[[ DATA EXTRACT, beginning ]]

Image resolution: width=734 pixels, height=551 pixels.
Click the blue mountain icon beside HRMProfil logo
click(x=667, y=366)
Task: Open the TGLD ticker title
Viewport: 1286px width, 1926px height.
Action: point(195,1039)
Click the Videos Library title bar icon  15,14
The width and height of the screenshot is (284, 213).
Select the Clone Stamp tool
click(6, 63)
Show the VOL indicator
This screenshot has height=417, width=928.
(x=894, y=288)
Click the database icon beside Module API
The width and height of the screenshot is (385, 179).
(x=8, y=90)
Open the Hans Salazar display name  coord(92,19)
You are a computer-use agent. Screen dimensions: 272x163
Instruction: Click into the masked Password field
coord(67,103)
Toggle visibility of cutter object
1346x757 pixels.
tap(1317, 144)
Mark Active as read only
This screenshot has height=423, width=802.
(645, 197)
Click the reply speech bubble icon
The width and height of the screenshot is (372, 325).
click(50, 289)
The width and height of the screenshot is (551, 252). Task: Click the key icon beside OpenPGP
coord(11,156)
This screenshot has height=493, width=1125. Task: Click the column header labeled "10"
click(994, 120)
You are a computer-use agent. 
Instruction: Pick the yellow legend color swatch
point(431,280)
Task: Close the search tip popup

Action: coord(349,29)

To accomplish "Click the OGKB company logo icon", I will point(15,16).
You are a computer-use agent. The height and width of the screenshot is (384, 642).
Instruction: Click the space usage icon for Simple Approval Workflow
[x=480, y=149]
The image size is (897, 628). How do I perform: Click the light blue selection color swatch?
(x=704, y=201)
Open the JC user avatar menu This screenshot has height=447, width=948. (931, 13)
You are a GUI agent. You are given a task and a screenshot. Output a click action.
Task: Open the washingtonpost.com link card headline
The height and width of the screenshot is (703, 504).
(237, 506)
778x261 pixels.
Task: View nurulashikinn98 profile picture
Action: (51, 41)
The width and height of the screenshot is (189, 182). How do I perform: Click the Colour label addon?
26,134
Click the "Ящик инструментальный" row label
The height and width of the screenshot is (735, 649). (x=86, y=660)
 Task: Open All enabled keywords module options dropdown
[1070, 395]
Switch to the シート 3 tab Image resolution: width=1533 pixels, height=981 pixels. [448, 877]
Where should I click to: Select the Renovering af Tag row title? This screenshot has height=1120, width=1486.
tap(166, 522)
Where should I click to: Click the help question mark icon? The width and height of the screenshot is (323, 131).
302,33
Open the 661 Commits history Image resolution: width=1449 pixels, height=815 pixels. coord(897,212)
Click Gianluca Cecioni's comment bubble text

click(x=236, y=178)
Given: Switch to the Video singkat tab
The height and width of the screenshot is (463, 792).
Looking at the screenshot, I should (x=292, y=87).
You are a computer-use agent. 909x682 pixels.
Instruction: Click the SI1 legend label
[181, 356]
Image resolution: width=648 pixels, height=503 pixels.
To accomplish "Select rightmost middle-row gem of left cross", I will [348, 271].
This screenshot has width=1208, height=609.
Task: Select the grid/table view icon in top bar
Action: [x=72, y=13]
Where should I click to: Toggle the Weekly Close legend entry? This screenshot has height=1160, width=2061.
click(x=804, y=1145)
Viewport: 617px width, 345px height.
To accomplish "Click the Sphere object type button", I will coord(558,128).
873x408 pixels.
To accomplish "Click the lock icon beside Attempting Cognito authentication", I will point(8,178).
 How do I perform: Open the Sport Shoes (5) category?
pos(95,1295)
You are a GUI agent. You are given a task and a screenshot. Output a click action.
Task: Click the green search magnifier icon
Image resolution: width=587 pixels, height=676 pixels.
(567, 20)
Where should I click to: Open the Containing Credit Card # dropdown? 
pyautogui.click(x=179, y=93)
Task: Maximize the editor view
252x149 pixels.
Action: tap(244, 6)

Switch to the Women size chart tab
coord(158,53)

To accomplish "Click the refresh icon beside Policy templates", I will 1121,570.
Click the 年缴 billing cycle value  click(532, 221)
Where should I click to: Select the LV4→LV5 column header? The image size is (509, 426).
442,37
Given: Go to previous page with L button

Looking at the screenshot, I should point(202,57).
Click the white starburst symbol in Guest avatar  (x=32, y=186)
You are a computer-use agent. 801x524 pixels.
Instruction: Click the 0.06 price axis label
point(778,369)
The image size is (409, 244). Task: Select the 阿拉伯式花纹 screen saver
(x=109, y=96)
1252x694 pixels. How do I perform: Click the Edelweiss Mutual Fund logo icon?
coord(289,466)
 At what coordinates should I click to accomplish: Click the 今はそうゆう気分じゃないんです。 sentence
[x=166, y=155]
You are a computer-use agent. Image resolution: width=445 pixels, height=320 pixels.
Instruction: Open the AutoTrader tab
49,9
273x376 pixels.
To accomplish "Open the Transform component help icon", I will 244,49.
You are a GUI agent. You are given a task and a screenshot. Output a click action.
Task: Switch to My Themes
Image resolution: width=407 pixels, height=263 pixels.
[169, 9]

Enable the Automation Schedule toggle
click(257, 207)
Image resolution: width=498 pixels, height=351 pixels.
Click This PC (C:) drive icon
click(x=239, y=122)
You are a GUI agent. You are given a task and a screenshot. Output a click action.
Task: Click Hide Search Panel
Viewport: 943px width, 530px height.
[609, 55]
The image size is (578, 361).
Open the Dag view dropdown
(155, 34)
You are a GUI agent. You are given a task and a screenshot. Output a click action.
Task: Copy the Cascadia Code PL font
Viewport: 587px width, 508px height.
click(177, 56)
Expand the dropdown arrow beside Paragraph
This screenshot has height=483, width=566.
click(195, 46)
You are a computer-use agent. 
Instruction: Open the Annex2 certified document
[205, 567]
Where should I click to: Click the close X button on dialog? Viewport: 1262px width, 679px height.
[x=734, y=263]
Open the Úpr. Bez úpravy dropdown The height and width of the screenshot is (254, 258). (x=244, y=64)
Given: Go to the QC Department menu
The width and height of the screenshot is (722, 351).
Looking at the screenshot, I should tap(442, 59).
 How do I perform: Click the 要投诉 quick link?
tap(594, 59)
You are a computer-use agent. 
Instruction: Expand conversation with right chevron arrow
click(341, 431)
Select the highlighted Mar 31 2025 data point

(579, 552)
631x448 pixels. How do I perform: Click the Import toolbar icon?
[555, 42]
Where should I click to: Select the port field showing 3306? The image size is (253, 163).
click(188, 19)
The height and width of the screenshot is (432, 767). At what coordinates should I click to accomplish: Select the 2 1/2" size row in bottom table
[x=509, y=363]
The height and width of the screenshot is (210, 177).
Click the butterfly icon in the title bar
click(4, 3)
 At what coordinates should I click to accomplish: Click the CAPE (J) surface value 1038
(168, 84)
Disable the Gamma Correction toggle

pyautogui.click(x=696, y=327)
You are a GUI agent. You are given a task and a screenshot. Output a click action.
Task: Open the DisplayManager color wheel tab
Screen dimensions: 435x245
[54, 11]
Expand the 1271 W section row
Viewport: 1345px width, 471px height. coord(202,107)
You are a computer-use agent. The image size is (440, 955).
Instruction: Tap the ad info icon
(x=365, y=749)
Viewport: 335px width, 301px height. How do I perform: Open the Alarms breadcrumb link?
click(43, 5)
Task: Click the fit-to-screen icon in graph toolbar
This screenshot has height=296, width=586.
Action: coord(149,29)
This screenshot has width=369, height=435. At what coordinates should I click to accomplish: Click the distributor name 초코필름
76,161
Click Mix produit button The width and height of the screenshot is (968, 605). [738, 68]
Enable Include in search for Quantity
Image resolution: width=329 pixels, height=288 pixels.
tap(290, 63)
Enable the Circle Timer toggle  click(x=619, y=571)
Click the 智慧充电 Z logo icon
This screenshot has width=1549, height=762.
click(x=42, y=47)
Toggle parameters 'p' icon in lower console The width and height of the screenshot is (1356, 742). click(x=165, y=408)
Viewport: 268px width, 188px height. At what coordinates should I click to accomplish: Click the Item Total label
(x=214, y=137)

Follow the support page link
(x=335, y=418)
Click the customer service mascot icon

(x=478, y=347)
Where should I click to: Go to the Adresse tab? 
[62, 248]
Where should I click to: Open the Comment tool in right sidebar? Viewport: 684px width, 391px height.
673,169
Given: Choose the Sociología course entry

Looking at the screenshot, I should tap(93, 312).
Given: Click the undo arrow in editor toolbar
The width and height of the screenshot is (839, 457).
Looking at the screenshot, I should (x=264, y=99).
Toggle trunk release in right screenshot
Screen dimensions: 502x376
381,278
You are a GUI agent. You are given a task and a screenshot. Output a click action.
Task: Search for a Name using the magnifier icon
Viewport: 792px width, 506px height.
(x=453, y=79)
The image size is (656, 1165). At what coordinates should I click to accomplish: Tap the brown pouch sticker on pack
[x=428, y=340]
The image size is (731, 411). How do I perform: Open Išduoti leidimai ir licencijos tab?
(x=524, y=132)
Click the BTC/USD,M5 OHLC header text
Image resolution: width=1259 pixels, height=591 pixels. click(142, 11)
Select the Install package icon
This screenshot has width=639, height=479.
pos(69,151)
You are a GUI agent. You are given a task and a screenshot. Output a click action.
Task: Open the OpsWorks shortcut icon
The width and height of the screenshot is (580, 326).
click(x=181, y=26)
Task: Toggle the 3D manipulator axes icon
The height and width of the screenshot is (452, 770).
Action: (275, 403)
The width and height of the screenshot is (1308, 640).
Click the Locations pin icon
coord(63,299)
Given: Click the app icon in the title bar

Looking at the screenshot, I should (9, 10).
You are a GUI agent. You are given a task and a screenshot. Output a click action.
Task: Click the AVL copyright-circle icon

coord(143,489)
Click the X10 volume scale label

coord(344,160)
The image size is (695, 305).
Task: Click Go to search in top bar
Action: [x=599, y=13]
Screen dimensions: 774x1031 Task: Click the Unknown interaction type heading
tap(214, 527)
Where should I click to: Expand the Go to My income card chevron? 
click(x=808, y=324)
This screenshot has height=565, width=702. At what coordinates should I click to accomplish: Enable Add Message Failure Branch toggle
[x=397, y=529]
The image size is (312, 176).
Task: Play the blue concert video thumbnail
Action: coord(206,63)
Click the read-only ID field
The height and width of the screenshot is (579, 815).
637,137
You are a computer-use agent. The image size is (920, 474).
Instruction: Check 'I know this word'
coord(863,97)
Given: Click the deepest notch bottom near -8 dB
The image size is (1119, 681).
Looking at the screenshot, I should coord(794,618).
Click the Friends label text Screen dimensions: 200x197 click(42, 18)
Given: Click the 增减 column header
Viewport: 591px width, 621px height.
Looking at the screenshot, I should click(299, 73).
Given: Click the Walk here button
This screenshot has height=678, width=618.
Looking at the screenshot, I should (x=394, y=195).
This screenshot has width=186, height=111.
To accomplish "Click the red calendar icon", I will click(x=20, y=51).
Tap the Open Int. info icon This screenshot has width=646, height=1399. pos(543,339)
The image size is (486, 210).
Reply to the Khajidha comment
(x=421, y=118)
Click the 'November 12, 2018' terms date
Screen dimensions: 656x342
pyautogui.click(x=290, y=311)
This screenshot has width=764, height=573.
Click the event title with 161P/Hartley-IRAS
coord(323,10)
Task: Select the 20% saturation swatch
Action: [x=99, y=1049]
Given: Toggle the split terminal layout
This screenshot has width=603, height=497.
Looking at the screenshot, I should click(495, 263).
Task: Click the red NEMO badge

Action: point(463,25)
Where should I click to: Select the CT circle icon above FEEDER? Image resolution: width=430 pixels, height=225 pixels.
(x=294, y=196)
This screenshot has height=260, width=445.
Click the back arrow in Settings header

[[ DATA EXTRACT, end ]]

** ASSIGNED TASK **
If a line contains the word "editor", it counts; say how many such lines the records hold, and give only that number.

** RESPONSE TO THE EXERCISE **
2